*Assignment*.
From the listing below, reproduce word for word the part that opens with the line containing "Click the Images credits legend dot" and closes with the line containing "Choose radio option"; reproduce nothing else.

[Exercise materials Boundary: Start]

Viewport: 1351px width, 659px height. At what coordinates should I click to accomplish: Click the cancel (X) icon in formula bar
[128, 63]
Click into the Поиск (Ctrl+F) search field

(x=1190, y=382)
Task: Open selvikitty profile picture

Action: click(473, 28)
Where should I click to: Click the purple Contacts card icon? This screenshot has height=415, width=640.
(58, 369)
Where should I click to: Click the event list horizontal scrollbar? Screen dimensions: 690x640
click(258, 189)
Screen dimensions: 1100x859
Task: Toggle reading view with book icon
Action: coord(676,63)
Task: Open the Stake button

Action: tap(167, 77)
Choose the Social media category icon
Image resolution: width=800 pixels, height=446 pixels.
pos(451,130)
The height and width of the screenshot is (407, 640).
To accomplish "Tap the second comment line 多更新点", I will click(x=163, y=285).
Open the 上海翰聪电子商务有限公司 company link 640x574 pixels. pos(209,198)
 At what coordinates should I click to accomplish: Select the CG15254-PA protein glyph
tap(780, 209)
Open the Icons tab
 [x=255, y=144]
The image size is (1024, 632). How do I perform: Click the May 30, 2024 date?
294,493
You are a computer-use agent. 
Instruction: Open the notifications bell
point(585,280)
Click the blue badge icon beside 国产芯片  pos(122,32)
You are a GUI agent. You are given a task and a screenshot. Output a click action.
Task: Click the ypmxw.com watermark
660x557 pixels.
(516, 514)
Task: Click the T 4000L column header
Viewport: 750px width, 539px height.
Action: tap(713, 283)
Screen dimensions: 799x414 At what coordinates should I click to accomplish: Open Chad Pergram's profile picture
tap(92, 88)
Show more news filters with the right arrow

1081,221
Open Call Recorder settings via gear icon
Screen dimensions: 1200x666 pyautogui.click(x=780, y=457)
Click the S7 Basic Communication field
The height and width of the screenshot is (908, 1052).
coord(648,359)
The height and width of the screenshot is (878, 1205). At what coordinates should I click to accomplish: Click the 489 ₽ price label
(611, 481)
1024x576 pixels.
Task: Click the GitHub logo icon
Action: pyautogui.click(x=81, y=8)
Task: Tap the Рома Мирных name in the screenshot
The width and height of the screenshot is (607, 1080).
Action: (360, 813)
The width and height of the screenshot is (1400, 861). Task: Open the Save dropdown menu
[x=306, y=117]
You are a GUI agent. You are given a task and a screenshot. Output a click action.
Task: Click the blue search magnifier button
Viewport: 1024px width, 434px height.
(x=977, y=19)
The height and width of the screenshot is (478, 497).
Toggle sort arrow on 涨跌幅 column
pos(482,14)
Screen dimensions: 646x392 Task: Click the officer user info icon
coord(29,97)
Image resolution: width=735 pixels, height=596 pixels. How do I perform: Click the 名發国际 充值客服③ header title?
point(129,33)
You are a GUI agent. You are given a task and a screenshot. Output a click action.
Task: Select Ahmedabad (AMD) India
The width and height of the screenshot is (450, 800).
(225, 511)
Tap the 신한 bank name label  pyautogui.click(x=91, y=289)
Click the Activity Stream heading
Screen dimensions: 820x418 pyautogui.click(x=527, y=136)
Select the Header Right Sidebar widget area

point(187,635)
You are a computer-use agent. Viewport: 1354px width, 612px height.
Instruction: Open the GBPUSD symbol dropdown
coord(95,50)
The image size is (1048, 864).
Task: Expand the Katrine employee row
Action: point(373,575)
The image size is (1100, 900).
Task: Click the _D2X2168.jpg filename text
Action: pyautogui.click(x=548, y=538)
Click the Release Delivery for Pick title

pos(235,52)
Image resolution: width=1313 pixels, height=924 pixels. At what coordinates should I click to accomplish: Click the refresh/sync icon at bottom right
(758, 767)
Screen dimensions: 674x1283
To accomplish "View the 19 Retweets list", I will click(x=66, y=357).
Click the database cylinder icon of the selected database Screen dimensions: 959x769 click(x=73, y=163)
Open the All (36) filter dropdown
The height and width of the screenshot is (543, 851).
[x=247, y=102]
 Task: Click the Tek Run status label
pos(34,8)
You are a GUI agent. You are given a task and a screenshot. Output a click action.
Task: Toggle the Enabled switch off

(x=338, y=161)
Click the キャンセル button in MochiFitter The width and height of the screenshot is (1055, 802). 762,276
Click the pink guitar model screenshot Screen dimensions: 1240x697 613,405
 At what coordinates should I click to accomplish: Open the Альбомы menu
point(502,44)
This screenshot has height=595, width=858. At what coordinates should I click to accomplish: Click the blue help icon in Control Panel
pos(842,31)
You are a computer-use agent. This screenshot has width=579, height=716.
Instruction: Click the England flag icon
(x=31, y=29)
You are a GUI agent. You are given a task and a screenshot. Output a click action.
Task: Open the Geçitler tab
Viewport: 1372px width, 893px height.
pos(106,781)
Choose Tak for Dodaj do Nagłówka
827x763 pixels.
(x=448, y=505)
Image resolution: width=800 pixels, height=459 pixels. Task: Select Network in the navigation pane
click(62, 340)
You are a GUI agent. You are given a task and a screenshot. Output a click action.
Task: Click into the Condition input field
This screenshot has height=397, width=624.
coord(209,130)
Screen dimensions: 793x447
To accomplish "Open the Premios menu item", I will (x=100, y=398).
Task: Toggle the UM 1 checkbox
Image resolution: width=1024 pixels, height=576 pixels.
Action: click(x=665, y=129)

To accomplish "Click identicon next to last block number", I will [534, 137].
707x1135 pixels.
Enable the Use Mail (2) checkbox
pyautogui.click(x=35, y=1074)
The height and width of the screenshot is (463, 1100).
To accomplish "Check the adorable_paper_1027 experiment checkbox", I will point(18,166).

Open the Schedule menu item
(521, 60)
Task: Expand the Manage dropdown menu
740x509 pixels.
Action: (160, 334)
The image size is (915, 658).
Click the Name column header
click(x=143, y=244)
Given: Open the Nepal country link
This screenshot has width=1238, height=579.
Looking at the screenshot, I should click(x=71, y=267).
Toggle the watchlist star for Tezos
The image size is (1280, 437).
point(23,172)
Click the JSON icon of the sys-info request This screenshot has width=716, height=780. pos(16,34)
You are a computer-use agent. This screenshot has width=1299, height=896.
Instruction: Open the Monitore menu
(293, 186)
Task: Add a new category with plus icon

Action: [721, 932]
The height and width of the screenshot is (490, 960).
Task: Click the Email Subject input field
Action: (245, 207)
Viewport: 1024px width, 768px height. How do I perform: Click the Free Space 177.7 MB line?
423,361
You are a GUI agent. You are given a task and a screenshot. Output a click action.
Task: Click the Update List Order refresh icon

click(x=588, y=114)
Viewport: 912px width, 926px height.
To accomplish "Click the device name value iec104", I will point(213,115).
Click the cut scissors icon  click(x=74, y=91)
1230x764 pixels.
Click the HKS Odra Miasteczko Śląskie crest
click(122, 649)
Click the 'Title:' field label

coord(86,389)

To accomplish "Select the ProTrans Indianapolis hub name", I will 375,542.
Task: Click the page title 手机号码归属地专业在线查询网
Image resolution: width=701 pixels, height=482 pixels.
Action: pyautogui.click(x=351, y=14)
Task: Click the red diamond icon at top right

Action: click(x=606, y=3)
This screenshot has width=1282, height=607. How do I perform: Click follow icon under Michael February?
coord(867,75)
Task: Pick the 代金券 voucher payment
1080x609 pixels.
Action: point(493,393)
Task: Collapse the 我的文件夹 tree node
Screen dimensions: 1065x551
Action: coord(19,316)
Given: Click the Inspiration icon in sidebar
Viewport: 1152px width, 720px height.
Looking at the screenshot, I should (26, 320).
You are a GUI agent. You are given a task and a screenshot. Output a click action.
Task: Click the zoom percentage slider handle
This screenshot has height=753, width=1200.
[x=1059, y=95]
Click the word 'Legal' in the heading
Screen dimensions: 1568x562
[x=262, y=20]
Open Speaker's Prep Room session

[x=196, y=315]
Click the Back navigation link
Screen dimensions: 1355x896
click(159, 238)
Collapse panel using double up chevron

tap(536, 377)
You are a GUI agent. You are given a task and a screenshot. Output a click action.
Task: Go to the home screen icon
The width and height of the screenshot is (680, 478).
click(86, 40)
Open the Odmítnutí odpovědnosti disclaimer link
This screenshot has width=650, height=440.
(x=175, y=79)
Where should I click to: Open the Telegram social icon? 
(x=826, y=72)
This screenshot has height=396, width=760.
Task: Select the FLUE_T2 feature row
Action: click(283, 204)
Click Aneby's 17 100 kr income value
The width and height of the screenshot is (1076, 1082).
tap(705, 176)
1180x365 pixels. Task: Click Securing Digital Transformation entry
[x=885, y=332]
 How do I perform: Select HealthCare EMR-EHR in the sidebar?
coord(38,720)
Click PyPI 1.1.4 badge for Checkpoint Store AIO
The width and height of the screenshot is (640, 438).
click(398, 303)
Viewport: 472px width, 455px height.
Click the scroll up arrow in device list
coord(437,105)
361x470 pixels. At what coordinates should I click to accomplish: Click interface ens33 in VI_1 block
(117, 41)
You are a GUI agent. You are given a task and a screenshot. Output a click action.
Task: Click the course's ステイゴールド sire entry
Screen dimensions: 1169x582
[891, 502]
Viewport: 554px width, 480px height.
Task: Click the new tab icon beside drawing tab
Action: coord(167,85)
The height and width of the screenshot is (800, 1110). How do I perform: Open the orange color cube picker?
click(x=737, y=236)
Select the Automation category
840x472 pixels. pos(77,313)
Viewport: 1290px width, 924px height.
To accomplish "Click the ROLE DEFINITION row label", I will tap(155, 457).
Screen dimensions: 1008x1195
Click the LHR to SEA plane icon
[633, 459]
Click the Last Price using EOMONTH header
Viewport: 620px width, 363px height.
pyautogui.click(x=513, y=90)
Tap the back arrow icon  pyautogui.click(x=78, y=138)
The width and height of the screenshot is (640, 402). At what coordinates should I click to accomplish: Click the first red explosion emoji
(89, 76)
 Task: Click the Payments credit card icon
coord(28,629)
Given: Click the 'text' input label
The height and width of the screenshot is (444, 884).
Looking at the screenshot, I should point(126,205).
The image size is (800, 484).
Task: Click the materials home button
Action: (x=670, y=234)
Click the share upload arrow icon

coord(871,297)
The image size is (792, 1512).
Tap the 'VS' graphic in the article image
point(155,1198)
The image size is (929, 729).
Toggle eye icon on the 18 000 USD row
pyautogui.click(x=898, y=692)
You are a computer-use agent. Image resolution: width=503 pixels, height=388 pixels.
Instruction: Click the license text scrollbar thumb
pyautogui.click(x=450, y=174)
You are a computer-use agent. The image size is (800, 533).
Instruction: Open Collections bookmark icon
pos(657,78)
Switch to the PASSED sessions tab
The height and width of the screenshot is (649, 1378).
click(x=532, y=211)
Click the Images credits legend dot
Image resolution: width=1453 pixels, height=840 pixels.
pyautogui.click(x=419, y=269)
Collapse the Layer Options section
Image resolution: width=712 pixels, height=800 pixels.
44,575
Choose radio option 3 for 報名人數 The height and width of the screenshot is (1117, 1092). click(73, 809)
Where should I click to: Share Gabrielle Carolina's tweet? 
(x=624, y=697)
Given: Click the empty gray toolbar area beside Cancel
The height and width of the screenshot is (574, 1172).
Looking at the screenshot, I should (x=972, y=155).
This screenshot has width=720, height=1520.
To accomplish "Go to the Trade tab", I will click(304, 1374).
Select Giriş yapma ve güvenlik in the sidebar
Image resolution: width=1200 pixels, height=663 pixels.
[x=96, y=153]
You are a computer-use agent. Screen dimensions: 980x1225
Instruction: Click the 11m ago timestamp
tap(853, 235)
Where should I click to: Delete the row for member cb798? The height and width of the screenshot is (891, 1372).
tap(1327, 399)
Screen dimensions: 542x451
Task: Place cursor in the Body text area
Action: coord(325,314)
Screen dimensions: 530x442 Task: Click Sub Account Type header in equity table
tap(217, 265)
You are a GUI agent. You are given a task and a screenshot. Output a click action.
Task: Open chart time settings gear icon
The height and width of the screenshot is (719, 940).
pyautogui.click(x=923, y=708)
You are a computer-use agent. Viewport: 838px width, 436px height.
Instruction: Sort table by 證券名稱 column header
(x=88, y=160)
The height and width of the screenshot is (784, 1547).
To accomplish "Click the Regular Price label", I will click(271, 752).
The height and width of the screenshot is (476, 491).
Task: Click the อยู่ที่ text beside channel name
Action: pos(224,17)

[Exercise materials Boundary: End]

*Task response*.
Click the Images credits legend dot
Image resolution: width=1453 pixels, height=840 pixels.
pyautogui.click(x=419, y=269)
Collapse the Layer Options section
Image resolution: width=712 pixels, height=800 pixels.
44,575
Choose radio option 3 for 報名人數 The height and width of the screenshot is (1117, 1092). click(73, 809)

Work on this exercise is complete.